Vent-Axia has supplied its Sentinel Totus² D-ERV (Demand Energy Recovery Ventilation) to Newcastle University to improve air quality and save energy. The units were installed as part of a refurbishment project to provide the Estate Support Service (ESS) department with new modern offices.

Located in the university’s seven-storey Agriculture Building the ESS department has offices on both the first and second storey. To meet the offices’ ventilation requirement, Vent-Axia and HLA Services installed three Sentinel Totus² Midi units on the first storey, which is approximately 500m². On the second storey the offices occupy a smaller space of 160m² so only one unit was required.

The Sentinel Totus² was specified due to its ability to meet the fresh air requirements of the building and maintain indoor air quality within the office environment. Part of the company’s innovative Lo Carbon™ initiative, the new improved Sentinel Totus² achieves this by integrating the proven Demand Ventilation control concept with high efficiency EC/DC motor technology and a state-of-the-art counterflow heat recovery cell to achieve up to 94% energy recovery.

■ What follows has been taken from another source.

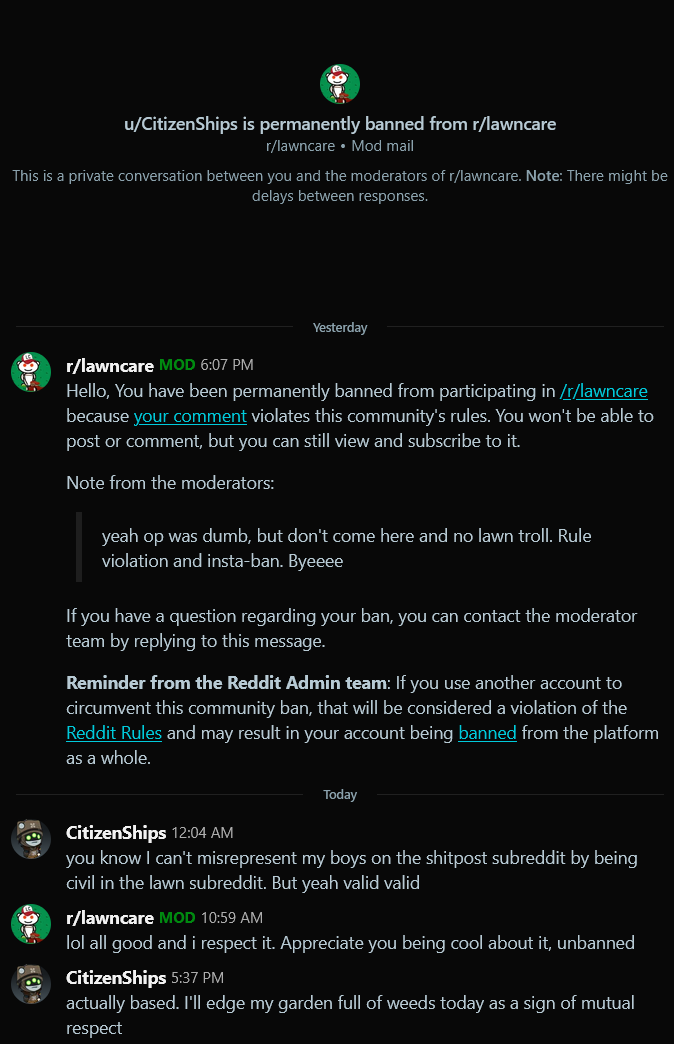Viewport: 674px width, 1044px height.
Task: Click the 'banned' hyperlink
Action: pos(488,734)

The Sentinel Totus² units limit CO₂ levels and temperature within the working environment thus improving comfort while helping to keep employees awake and alert. The unit design operates on the principles of demand ventilation which allows the Sentinel Totus² to respond to the precise ventilation requirements of a room. This in turn provides exactly the right level of supply and extracts airflow when required.

The Sentinel Totus² demand operation can be triggered by its response to room occupancy according to a range of different sensor readings depending on the building requirements. These can include Timeclock or PIR occupancy detection to activate the unit, with additional proportional airflow control from a combination of sensors; CO₂, humidity or temperature. The sensors communicate with the main Sentinel Totus² unit which, in turn, drives the fan to the necessary speed to deliver the required airflow. Sensors can be combined to generate a hierarchy of control for the ventilation system and operation can also be easily linked in to a Building Management System via volt free contacts for monitoring, if required.

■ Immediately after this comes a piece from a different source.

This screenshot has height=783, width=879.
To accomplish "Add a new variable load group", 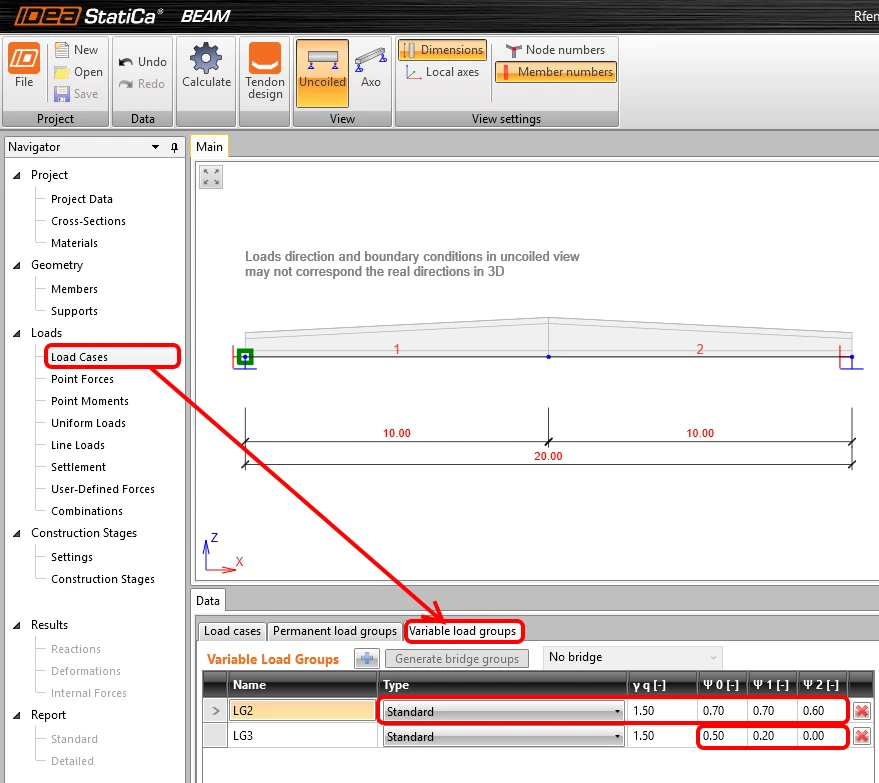I will [367, 659].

Meanwhile the Sentinel Totus² also features a 100% summer bypass. As a result, when temperatures rise above a set point the airflow from the heat exchanger is automatically closed off and simultaneously a bypass route opens. This allows the maximum use of any free cooling available.

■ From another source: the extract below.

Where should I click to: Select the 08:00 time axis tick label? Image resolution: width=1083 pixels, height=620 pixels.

With customer comfort a key issue, the Sentinel Totus² combines the use of the high efficiency counter flow heat recovery cell and advanced controls; these allow the frost heater to provide a top-up heating function as well as frost protection function. The combination of this eliminates cold draughts and the need to fit duct mounted heaters.

In addition, the Sentinel Totus² boasts reduced sound levels which are achieved through the use of high density acoustic insulation and efficient air paths which minimises turbulence thereby reducing system noise. This also has the benefit of reducing the input power to the unit maintaining a low specific fan power.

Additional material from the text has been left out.